Updated: Mar 1, 2021

Interest Area Changes to Environment

Rhyming Bingo Rhyming Puzzle Match Up Rhyming Flash Cards Rhyming File Folder Game PVC Phone Rhyme Time Pocket Chart Rhyming Rings - Hook words that rhyme together on a metal ring. Include a picture with the word. Children flip through the picture cards and say them into a PVC phone. Example: bag, tag, rag, wag. Rhyming Books

Teaching Concepts for Large Group

1.  Start the lesson with a guessing game to introduce the concept of rhyming words. Tell the children to close their eyes and try to think of the animal that you’re describing. Give them several hints, ending with a word that the animal’s name rhymes with. For example, you might say, “I’m thinking of an animal with whiskers and a long tail. This animal likes to catch mice. Its name rhymes with the word ‘pat.’ Raise your hand if you know what the animal is.” Another example would be, “I’m thinking of an animal who sleeps through the long winter. This animal is very large, and sometimes it likes to eat honey. Its name rhymes with the word ‘hair.’ Raise your hand if you know what the animal is.” Encourage students to raise their hands and not call out, so that everyone can have time to think. After they guess an animal correctly, stress the rhyming word: “That’s right. ‘Cat’ rhymes with ‘pat.’ Cat…pat.” 2.  How do words sound the same? “Rhyming words sound the same. Let’s play a rhyming game!” Then stick one of the picture cards into the pink teacher box (e.g. sun). “I say sun, you say …” Students then take turns to say something that rhymes with the picture card. These can be real or nonsense words as the focus is on rhyme generation.

Teaching Concepts for Small Group

1. Erase a Rhyme - Draw a picture on a dry erase board, such as grass, sky, tree, flower, and sun. Say a word, such as tower, and have a child come up to erase what rhymes (flower); erase what rhymes with bee (tree); erase what rhymes with fun (sun). Continue until the whole picture is erased. 2. Rhyming Bingo 3.  Rhyming Flash Cards 4.  Rhyming Basket - Objects are placed in a basket (one object for each child present), and the basket is passed around the circle.
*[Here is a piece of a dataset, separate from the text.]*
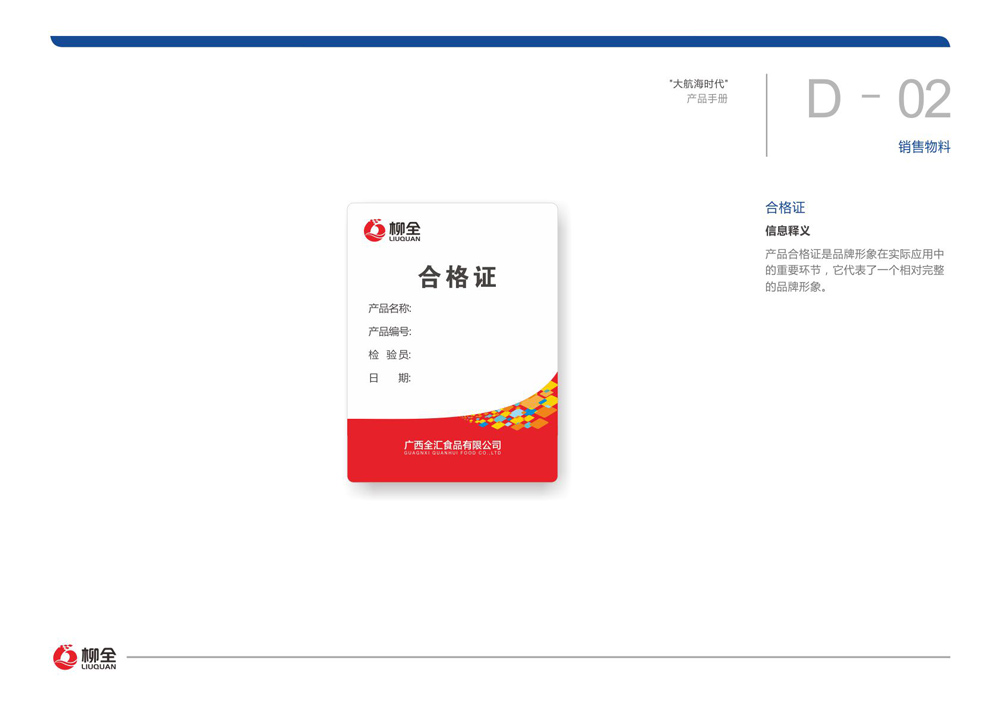This screenshot has height=702, width=1000.
Task: Select the 信息释义 subheading
Action: [x=787, y=231]
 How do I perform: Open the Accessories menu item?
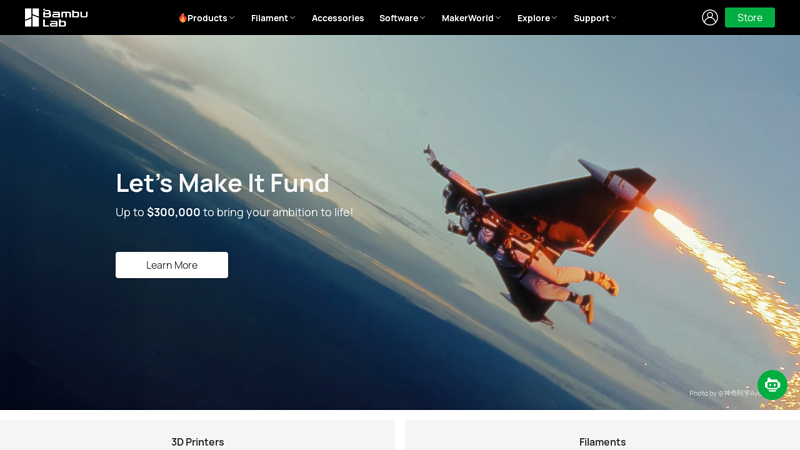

As each child gets the basket, I say a word (such as “fizzers”) and they pull out the object that rhymes (“scissors”). You can use any objects, because it doesn’t matter if the rhyming words are real words or nonsense words.

Teaching Concepts for Music Movement Wellness IMIL

1.  Sing Me a Rhyme - If your children have a favorite song that contains rhyming words, such as “This Old Man” or “Twinkle Twinkle Little Star,” have them dictate the words of the song to you and record them on sentence strips. Sing the song with them, using a pointer to show them how to follow along. (Although they will probably not be reading yet, this exercise will build pre-reading skills as well.) Have them raise their hands when they hear a pair of rhyming words, and circle the words as you go. When you finish singing, read through the circled words to hear how they rhyme. 2.  Read a poem or sing a song with rhymes. Children can clap or stand when they hear  a rhyming word.
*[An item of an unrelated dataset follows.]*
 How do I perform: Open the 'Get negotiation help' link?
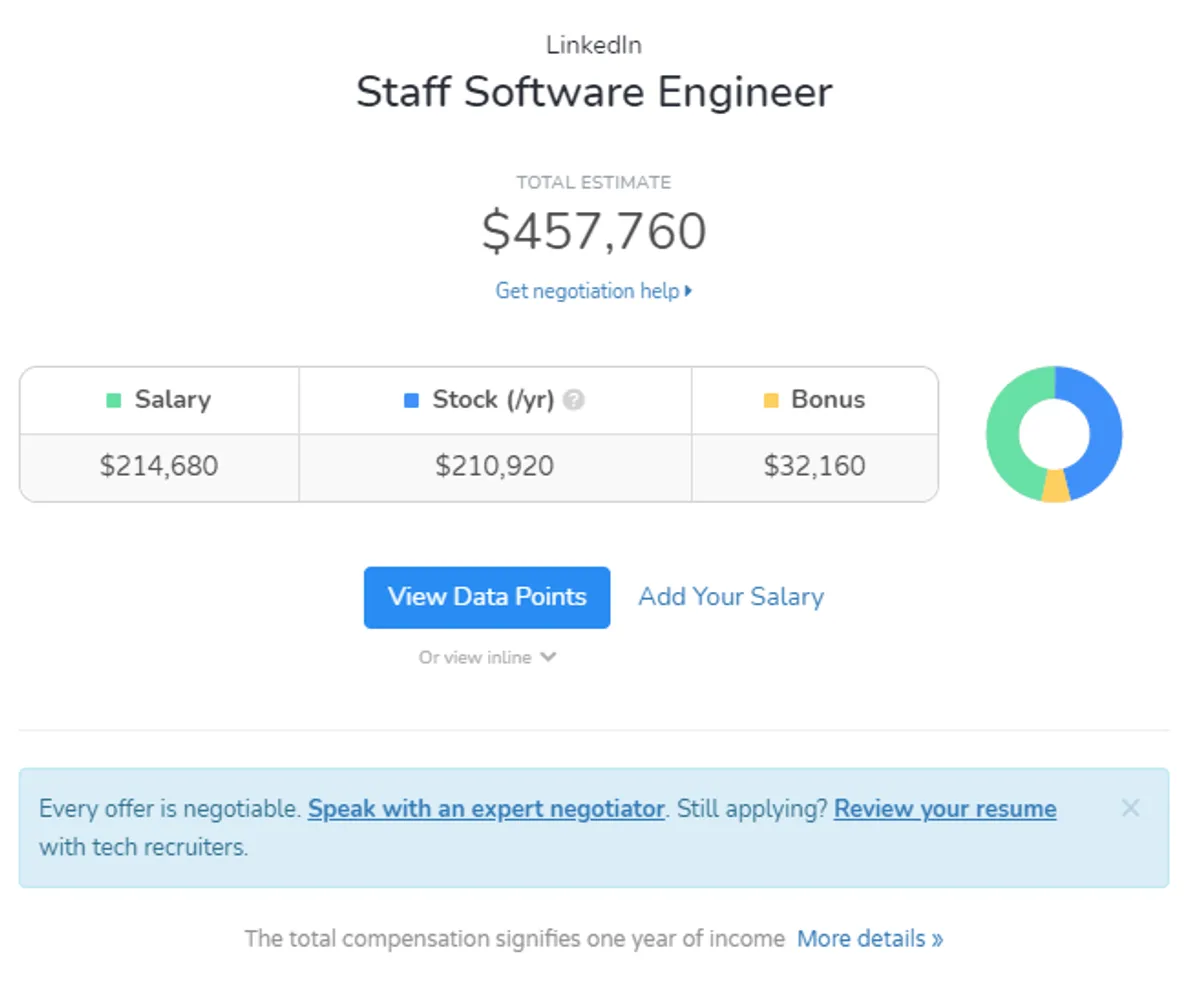[x=594, y=291]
Teaching Concepts for Fingerplays

1. A Good Bye Song - Chop cop lollipop Get in line porcupine In awhile crocodile Give a kiss goldfish Stay funky little monkey Good luck mr duck To your house little mouse Take care polar bear Be sweet parakeet Toodle loo kangaroo Hit the road little toad Get the hint peppermint Shake shake little snake See you later alligator Hasta mañana iguana Bye bye butterfly Give a hug ladybug Out the door dinosaur!

Teaching Concepts for Outdoor Experiences

1. Rhyming Pictures Snow Ball Fight - All the students get into a circle. Teachers throw the snowballs into the air. The students each get to pick up one snowball and try to find their rhyming partner. Then they lock arms together until everyone has found a partner that rhymes.

CLASS Concepts

When children are already familiar with a rhyming story, hesitate before saying the rhyming word and see if the children can say it before you. This way, they’re using both their memory and their rhyming ability to find the word. A more advanced version of this is to ask them to find a potential rhyming word the first time you read a book. (Example: You read aloud, “He went to the giant red door, but he slipped and fell down on the ______” and the children find the word “floor”
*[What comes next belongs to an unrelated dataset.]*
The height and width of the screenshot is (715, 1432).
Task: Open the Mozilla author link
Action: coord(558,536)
Teaching Concepts for Distance Learning

Practice phonics skills with these read-along stories.

Have some of your favorite stories read to you by movie stars.

Hundreds of free, online, learning games for kids.

4. Show and Tell

Tie it to a learning objective. Ex: Bring something that rhymes with pig. Bring something that rhymes with their name. Bring something that rhymes with red. Bring something that rhymes with fan. Etc....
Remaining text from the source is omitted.